Entries on locating words and elements:
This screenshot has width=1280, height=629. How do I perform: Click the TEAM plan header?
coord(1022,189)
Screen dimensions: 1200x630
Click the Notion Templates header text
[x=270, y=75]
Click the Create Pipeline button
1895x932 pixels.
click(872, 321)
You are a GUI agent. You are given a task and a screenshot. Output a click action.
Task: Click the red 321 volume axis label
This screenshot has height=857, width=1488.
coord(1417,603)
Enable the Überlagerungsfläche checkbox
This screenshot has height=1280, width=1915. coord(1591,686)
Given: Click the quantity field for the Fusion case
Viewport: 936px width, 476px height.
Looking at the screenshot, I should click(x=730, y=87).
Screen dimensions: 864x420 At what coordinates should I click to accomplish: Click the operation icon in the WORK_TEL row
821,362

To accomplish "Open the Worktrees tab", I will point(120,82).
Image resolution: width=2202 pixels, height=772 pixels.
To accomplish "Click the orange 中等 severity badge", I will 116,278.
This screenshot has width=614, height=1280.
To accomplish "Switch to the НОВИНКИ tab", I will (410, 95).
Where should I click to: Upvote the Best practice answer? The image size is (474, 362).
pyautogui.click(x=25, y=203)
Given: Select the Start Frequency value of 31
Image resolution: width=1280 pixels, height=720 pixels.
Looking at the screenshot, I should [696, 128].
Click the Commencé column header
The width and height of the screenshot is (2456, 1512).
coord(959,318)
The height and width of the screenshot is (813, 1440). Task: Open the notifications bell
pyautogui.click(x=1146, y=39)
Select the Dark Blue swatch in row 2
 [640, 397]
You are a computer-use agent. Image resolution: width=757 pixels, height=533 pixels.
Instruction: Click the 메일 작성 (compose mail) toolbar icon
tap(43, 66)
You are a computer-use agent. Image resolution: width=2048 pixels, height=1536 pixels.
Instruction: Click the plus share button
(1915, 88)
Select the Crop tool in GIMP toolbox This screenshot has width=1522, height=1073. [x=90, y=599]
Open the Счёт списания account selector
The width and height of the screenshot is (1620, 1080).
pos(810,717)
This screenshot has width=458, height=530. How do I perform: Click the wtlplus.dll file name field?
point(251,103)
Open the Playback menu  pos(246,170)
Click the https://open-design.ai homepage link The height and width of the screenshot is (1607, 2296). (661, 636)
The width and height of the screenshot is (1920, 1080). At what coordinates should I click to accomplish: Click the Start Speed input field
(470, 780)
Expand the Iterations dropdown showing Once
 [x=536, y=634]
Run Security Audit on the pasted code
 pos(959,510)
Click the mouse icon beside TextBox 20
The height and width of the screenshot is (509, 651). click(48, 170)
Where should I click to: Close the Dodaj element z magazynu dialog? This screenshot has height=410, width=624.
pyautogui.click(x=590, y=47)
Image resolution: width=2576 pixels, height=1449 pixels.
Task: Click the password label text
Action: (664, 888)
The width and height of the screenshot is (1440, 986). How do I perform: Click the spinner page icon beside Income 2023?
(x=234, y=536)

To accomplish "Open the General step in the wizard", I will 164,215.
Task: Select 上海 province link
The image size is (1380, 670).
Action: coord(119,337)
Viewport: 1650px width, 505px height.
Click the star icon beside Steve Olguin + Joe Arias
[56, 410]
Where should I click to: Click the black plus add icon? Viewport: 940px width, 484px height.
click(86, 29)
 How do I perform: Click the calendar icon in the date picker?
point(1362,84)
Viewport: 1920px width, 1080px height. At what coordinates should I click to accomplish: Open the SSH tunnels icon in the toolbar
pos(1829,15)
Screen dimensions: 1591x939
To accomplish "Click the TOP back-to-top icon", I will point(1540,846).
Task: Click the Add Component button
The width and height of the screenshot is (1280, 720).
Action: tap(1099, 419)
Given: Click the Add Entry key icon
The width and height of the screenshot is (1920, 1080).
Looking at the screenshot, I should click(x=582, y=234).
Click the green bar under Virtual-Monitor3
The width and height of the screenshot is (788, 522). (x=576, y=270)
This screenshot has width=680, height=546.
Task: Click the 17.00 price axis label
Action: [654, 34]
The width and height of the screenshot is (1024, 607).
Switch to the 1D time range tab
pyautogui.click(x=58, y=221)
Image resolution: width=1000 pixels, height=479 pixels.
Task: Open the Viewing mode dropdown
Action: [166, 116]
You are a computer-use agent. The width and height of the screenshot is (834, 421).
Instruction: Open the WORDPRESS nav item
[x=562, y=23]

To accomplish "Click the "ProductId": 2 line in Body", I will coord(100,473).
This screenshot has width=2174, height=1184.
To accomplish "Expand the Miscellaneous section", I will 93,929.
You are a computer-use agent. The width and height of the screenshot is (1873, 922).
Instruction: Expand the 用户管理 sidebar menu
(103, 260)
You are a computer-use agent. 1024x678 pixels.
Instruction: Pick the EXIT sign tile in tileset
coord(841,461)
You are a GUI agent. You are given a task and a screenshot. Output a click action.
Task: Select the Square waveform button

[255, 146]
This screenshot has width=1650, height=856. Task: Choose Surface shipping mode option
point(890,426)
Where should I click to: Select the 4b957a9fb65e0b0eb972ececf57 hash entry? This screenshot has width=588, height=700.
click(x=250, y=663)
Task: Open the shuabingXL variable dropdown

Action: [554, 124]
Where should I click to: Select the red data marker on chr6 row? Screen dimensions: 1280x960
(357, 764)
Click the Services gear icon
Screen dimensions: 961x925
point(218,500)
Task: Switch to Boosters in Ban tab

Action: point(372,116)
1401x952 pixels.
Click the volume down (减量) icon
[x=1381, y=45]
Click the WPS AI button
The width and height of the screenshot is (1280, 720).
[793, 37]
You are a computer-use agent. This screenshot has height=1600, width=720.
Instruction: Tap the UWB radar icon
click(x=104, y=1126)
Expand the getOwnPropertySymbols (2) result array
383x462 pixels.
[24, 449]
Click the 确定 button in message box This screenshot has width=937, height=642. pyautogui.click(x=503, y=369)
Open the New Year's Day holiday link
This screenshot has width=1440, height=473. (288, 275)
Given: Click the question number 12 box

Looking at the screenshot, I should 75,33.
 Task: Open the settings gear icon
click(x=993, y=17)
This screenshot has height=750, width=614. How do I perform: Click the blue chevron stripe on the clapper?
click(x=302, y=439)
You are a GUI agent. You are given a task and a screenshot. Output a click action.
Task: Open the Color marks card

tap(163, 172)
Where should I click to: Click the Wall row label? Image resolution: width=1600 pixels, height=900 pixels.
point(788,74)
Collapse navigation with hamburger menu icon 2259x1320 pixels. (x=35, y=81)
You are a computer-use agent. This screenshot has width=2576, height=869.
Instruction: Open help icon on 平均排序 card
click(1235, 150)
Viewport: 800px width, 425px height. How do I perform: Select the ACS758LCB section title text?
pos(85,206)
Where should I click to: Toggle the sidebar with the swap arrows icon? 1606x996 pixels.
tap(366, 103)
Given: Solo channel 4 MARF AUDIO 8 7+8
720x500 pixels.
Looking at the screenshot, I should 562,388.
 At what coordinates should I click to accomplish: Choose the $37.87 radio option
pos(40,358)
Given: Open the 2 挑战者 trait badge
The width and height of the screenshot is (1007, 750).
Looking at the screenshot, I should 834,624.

**JOB:**
Reproduce the material verbatim, beginning with the line that contains "has width=2576, height=869." and continuing through the last line of the material, both included.

**FINISHED ANSWER:**
You are a computer-use agent. This screenshot has width=2576, height=869.
Instruction: Open help icon on 平均排序 card
click(1235, 150)
Viewport: 800px width, 425px height. How do I perform: Select the ACS758LCB section title text?
pos(85,206)
Where should I click to: Toggle the sidebar with the swap arrows icon? 1606x996 pixels.
tap(366, 103)
Given: Solo channel 4 MARF AUDIO 8 7+8
720x500 pixels.
Looking at the screenshot, I should 562,388.
 At what coordinates should I click to accomplish: Choose the $37.87 radio option
pos(40,358)
Given: Open the 2 挑战者 trait badge
The width and height of the screenshot is (1007, 750).
Looking at the screenshot, I should 834,624.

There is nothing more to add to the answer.